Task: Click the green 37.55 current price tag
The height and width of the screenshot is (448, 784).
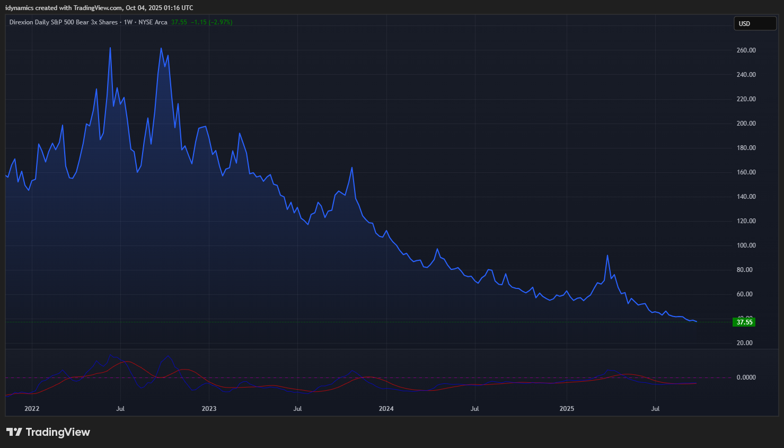Action: point(744,322)
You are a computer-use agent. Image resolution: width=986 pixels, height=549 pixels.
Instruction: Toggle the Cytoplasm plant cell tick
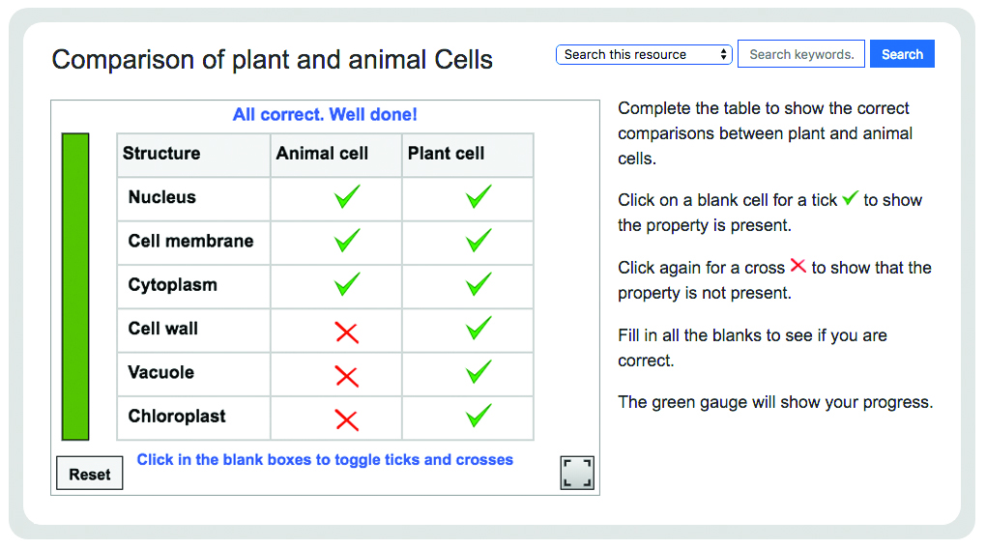479,284
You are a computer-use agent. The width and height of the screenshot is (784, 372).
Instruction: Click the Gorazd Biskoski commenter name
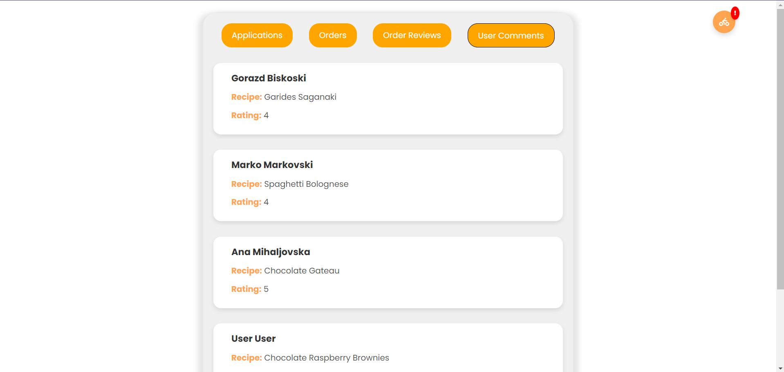coord(269,78)
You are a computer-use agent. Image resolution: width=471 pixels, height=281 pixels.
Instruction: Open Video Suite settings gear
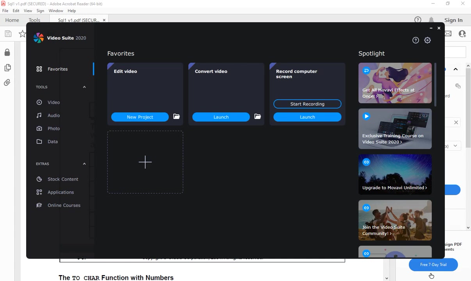[428, 40]
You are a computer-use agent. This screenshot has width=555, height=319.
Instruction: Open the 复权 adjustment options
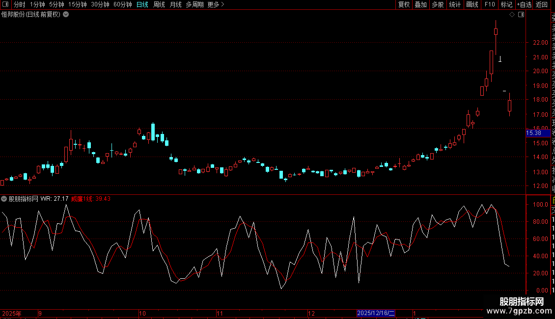(x=404, y=4)
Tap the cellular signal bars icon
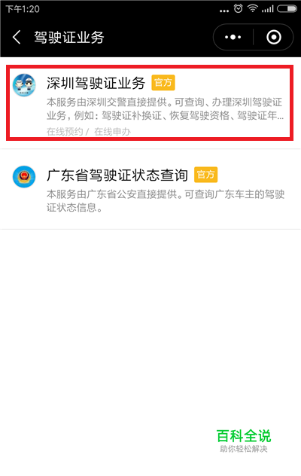The width and height of the screenshot is (301, 476). (x=268, y=9)

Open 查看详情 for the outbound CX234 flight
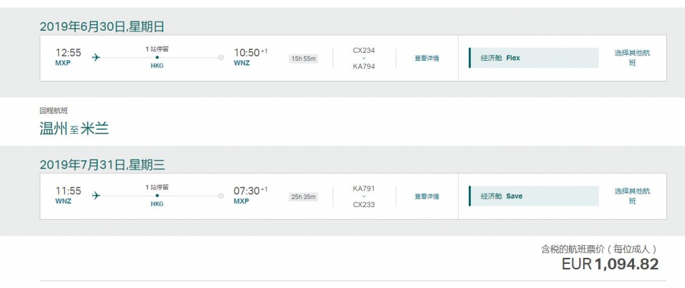(427, 58)
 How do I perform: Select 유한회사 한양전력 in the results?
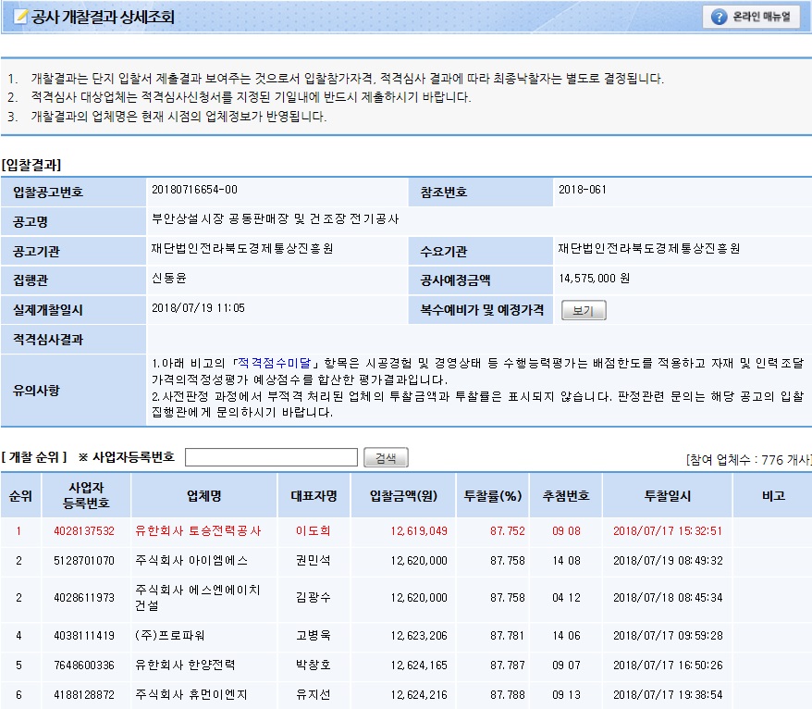click(185, 665)
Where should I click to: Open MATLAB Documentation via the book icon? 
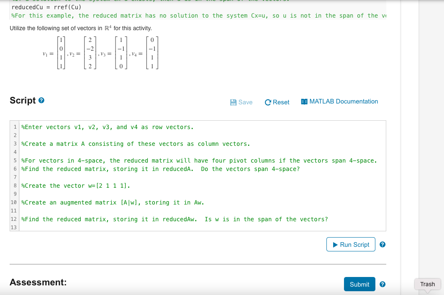(303, 101)
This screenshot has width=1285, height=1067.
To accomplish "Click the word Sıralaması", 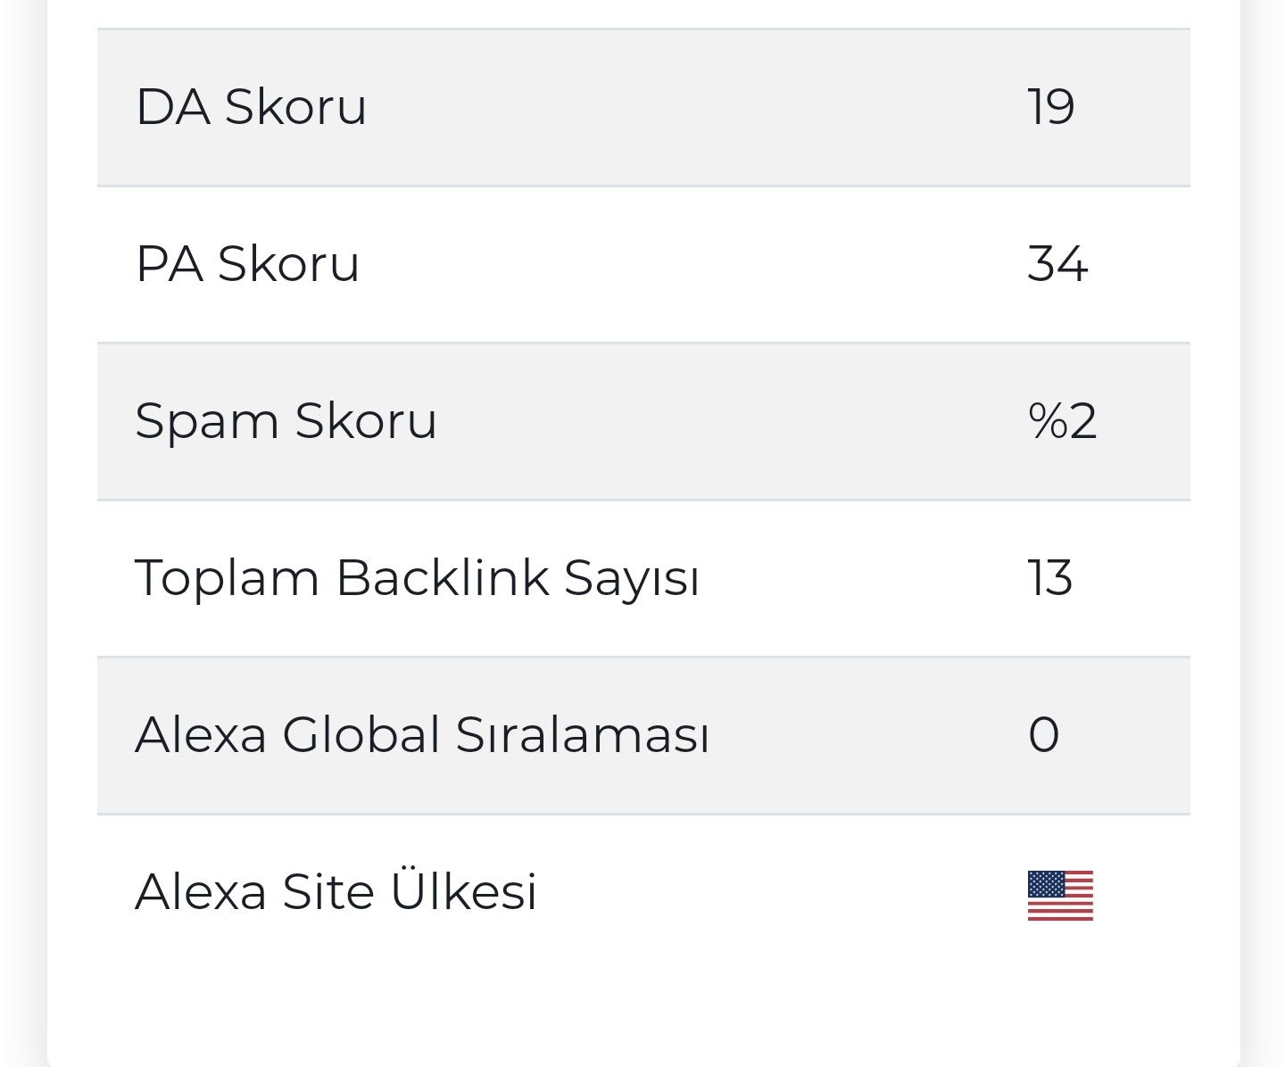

○ ○ ○

Your answer should consist of each line of the data above in which the word "Image" occurs.

You are a computer-use agent. Image resolution: width=986 pixels, height=549 pixels.
You are a computer-use agent. Image resolution: width=471 pixels, height=281 pixels.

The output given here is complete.